§ **EXERCISE REQUIREMENTS**
Render everything from the row containing "Where should I" down through the last of the rows below as a numbered list, omitting blank lines and leaving out the pictures.

## begin RECORD SET

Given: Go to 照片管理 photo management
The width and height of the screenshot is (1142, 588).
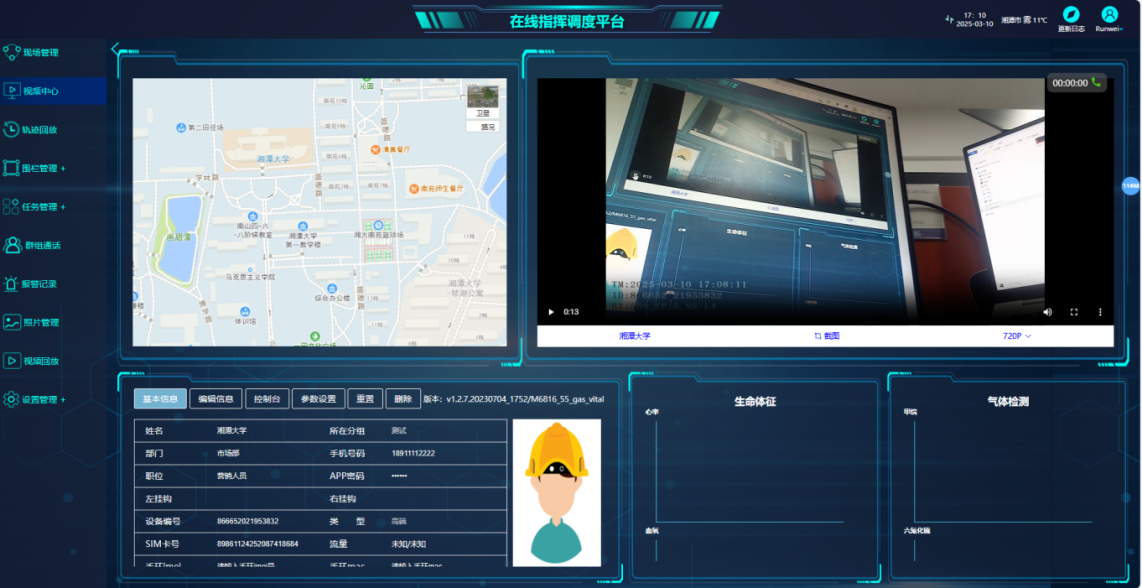Looking at the screenshot, I should pos(41,322).
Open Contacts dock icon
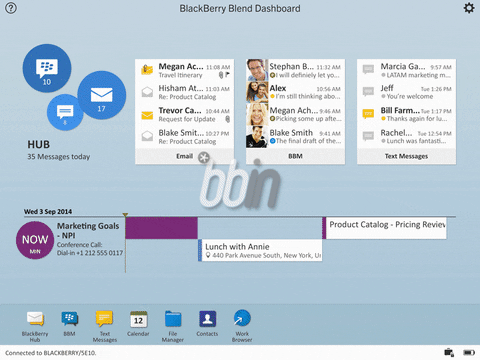Image resolution: width=480 pixels, height=360 pixels. pyautogui.click(x=207, y=323)
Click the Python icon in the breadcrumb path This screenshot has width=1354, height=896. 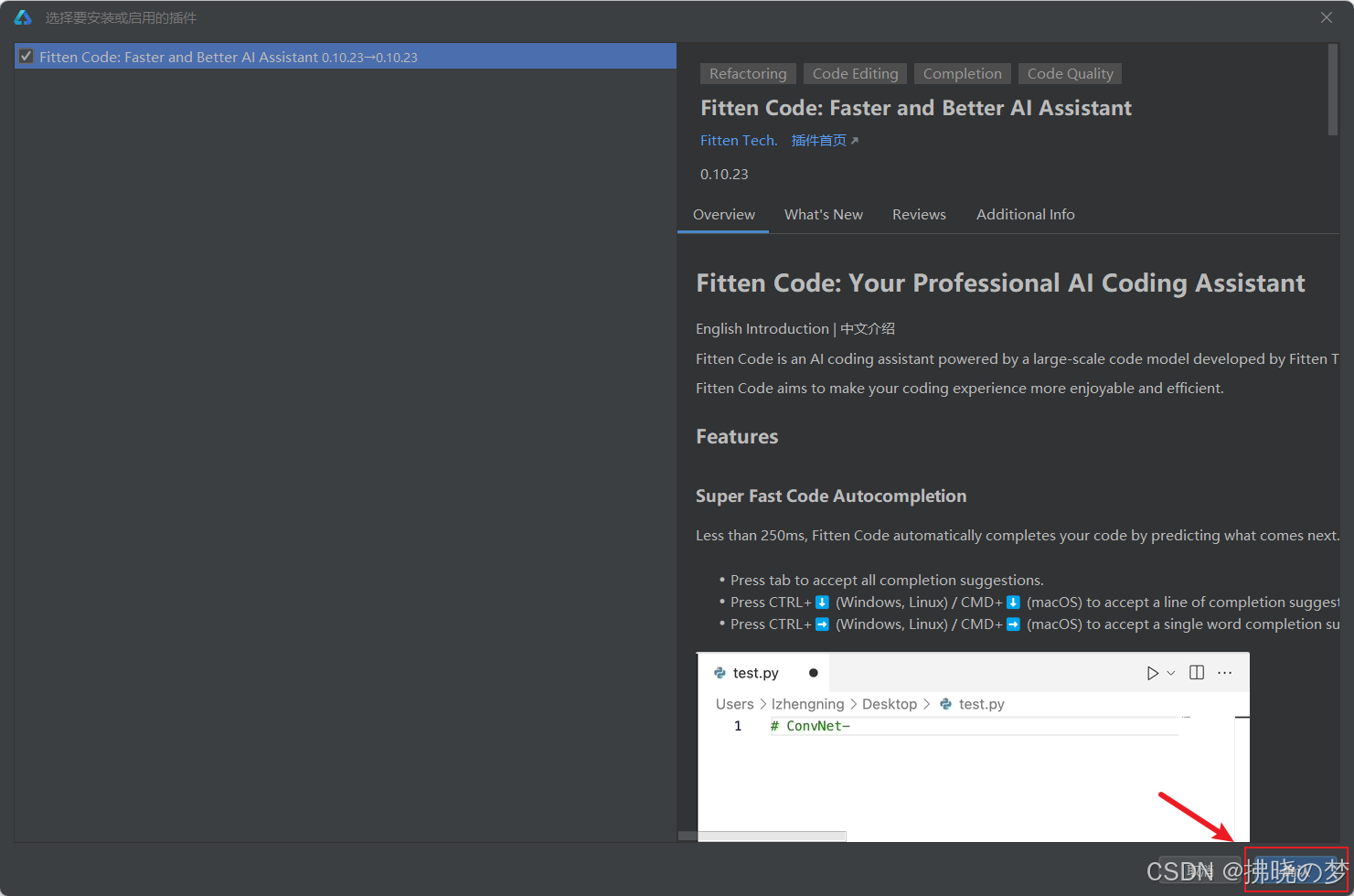944,704
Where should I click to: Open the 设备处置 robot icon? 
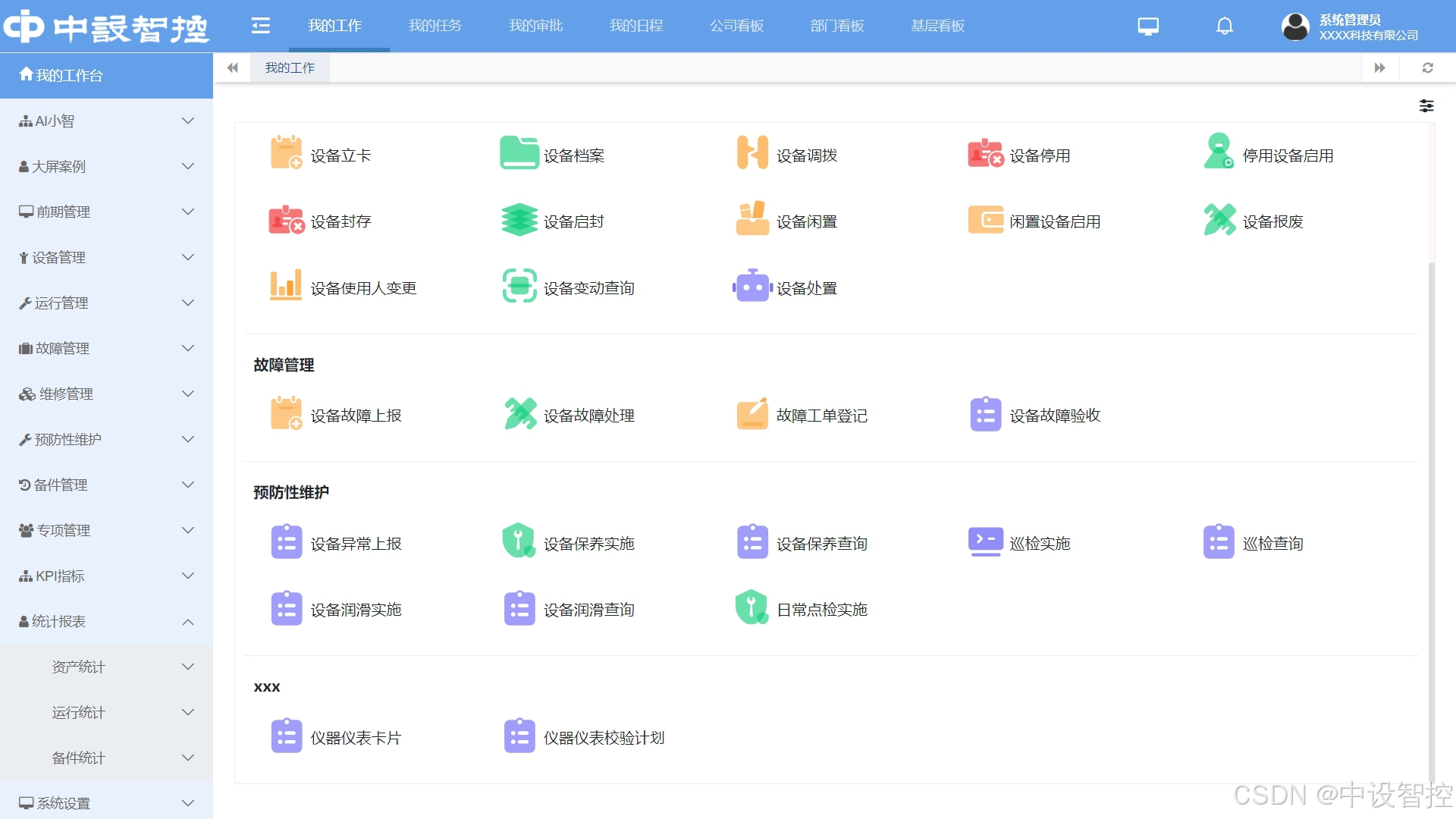click(x=752, y=287)
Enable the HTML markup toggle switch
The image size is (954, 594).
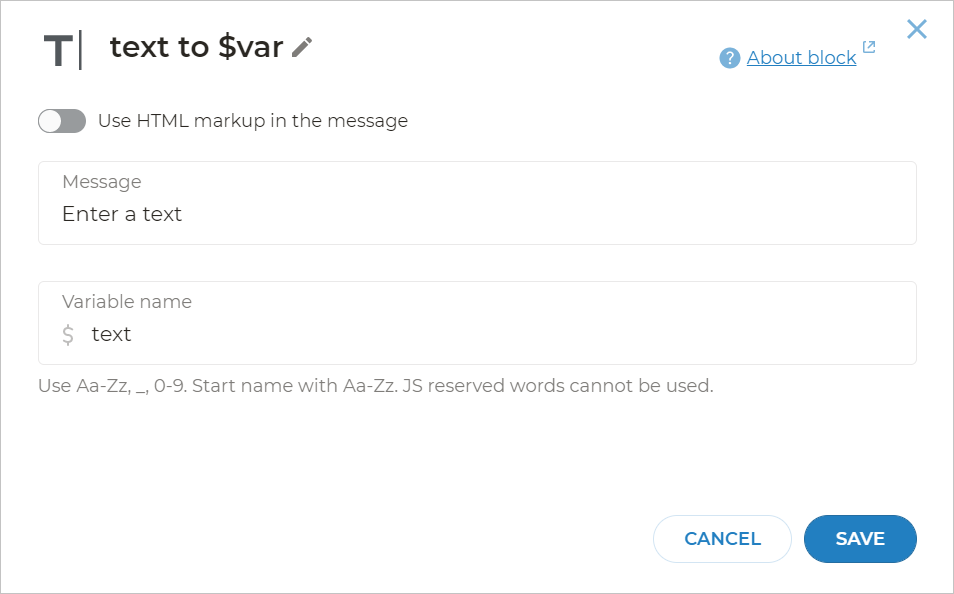coord(62,121)
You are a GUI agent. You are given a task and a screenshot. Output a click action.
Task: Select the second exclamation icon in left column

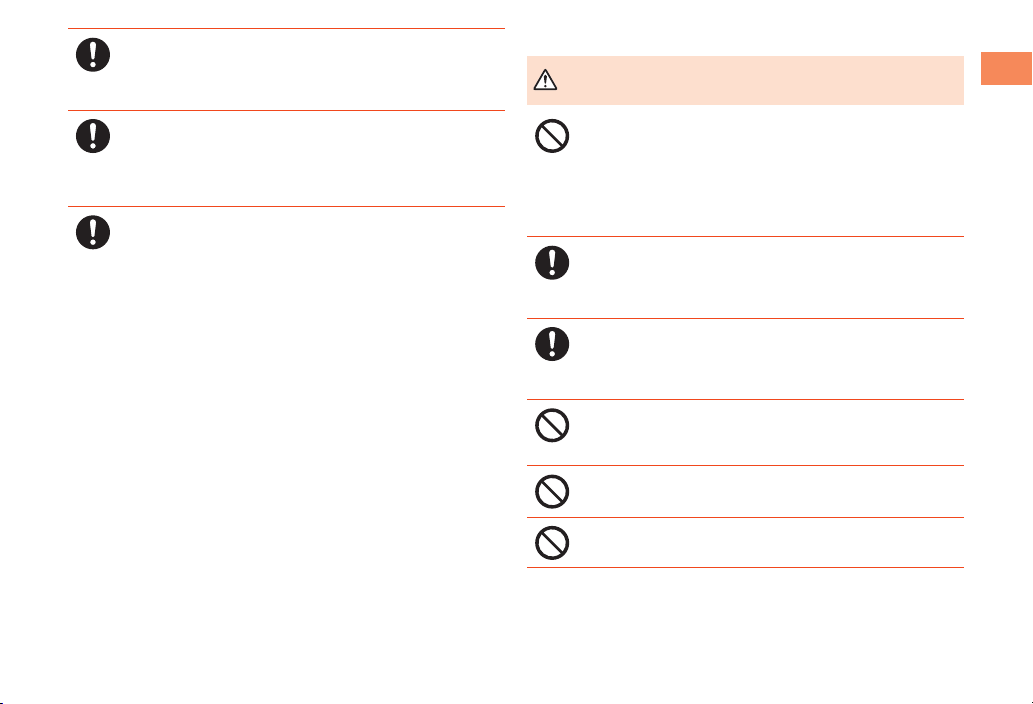tap(93, 136)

## end RECORD SET

§ **TASK RESULT**
1. Where should I click to: Open the 设备处置 robot icon? 
2. click(x=752, y=287)
3. Enable the HTML markup toggle switch
4. The image size is (954, 594).
5. coord(62,121)
6. You are a GUI agent. You are given a task and a screenshot. Output a click action.
7. Task: Select the second exclamation icon in left column
8. tap(93, 136)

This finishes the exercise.